Légalisation du cannabis: Gatineau veut connaître les impacts


Publié le 18 avril 2017

smoking pot

DROGUES. Le Service de police de Gatineau ne sera pas le seul service touché par la légalisation prochaine du cannabis. La Ville de Gatineau veut déjà avoir une idée du problème et tentera de voir tous les impacts sur son organisation.

Une rencontre des directeurs de service aura lieu mercredi à la Ville pour discuter de la légalisation prochaine du cannabis à la demande de la directrice générale de Gatineau, Marie-Hélène Lajoie.
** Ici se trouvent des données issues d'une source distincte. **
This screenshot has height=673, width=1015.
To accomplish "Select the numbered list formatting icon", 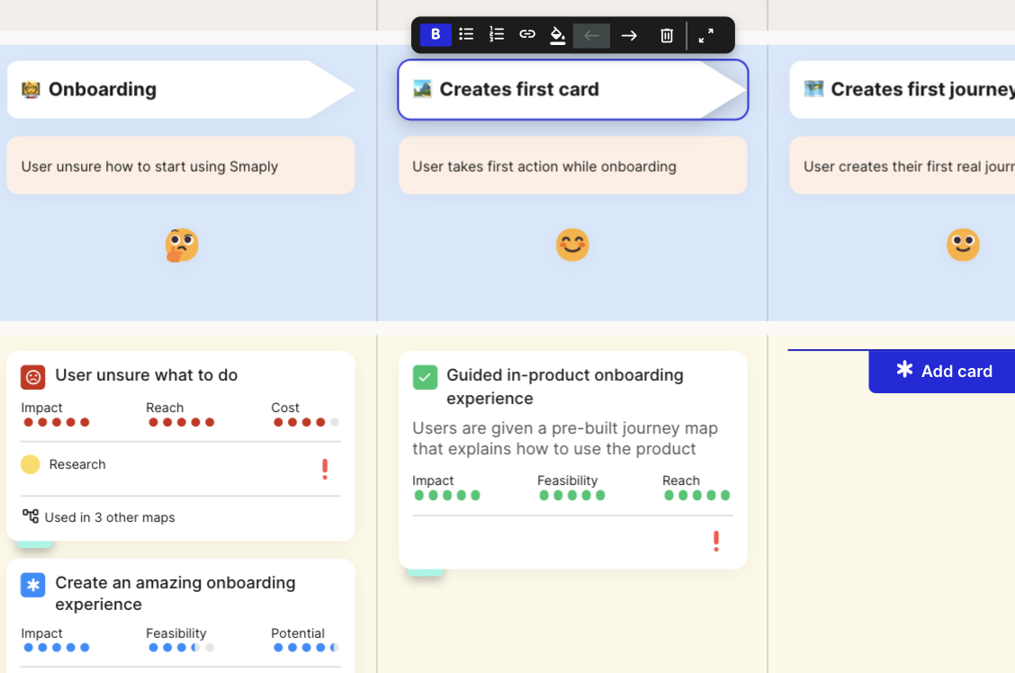I will pyautogui.click(x=496, y=34).
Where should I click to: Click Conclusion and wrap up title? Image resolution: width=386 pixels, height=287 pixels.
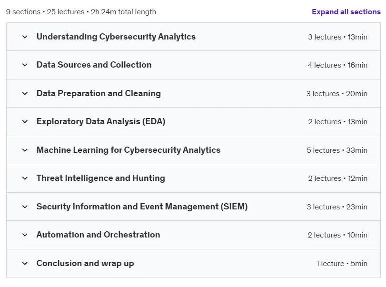coord(85,263)
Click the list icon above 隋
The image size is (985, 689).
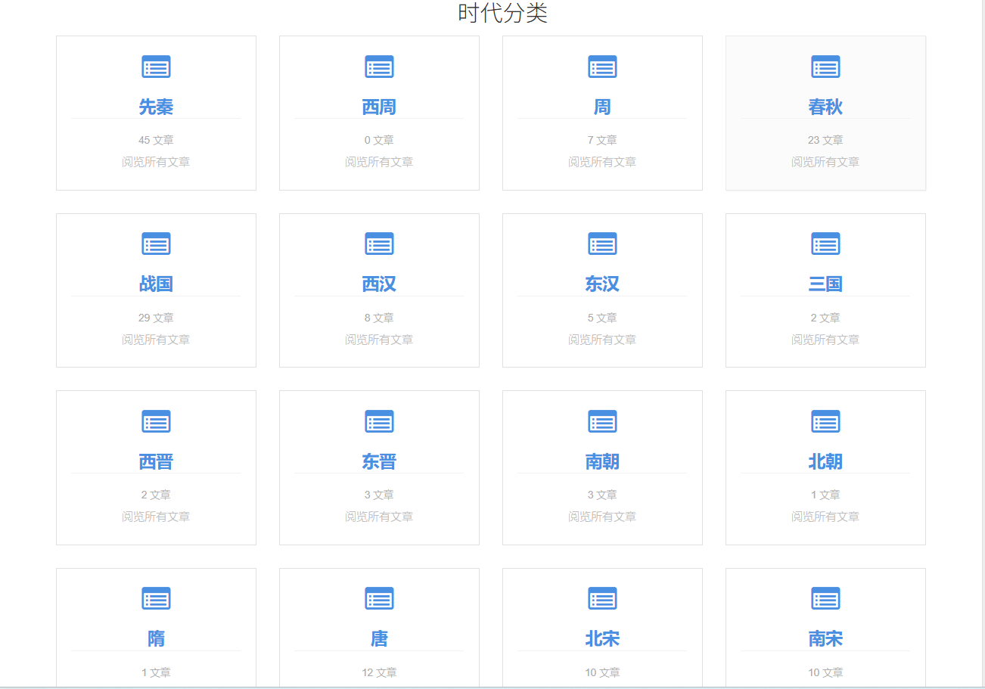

Cette dernière souligne que ce changement de la réglementation pourra avoir des répercussions à plusieurs niveaux à Gatineau. Outre le service de police, le service d'urbanisme pourrait notamment être touché en lien avec la réglementation à mettre en place pour permettre ou non de fumer un joint dans certains endroits. Les ressources humaines pourraient aussi avoir un rôle à jouer en lien avec les employés qui pourraient se présenter au travail après avoir consommé.

«Il y a plusieurs enjeux qui ressortent, estime le maire, Maxime Pedneaud-Jobin. Ce que l'on vise, c'est à se préparer. On veut savoir quel serait l'impact pour Gatineau. Il peut y avoir des enjeux d'urbanisme, des enjeux de cohabitation. Ce sont ces enjeux qu'on veut commencer à déterminer pour poser les meilleures questions à Québec.»

Il y a aussi une question d'argent qui entre en ligne de compte. Les villes voient déjà la surcharge de travail pour les policiers, entre autres. «C'est quoi les risques financiers pour les villes», questionne le maire.

Police

Du côté de la police de Gatineau, le directeur Mario Harel mentionne qu'il existe déjà des personnes formées pour déterminer si une personne a consommé de la drogue quand elle est au volant. D'ailleurs, selon le bilan dressé mardi, le SPVG a remis 27 constats d'infraction pour conduite sous l'effet de la drogue en 2016.

Toutefois, le nombre de policiers formés en ce moment est loin d'être suffisant pour répondre à la demande une fois que la nouvelle loi sera adoptée, ajoute M. Harel. «Ça en prendrait sur chaque relève, ce qui n'est pas le cas en ce moment.»

L'autre problème qui sera à traiter avec les cas de drogues au volant, c'est le temps requis pour traiter ces dossiers. Pour l'alcool au volant, une arrestation peut occuper un policier pendant trois heures. Dans le cas de la drogue, ce sera encore plus long, estime Mario Harel. «On anticipe une charge de travail additionnel. Ça signifie des heures de moins à patrouiller dans les quartiers. Il va falloir suivre l'évolution du dossier.»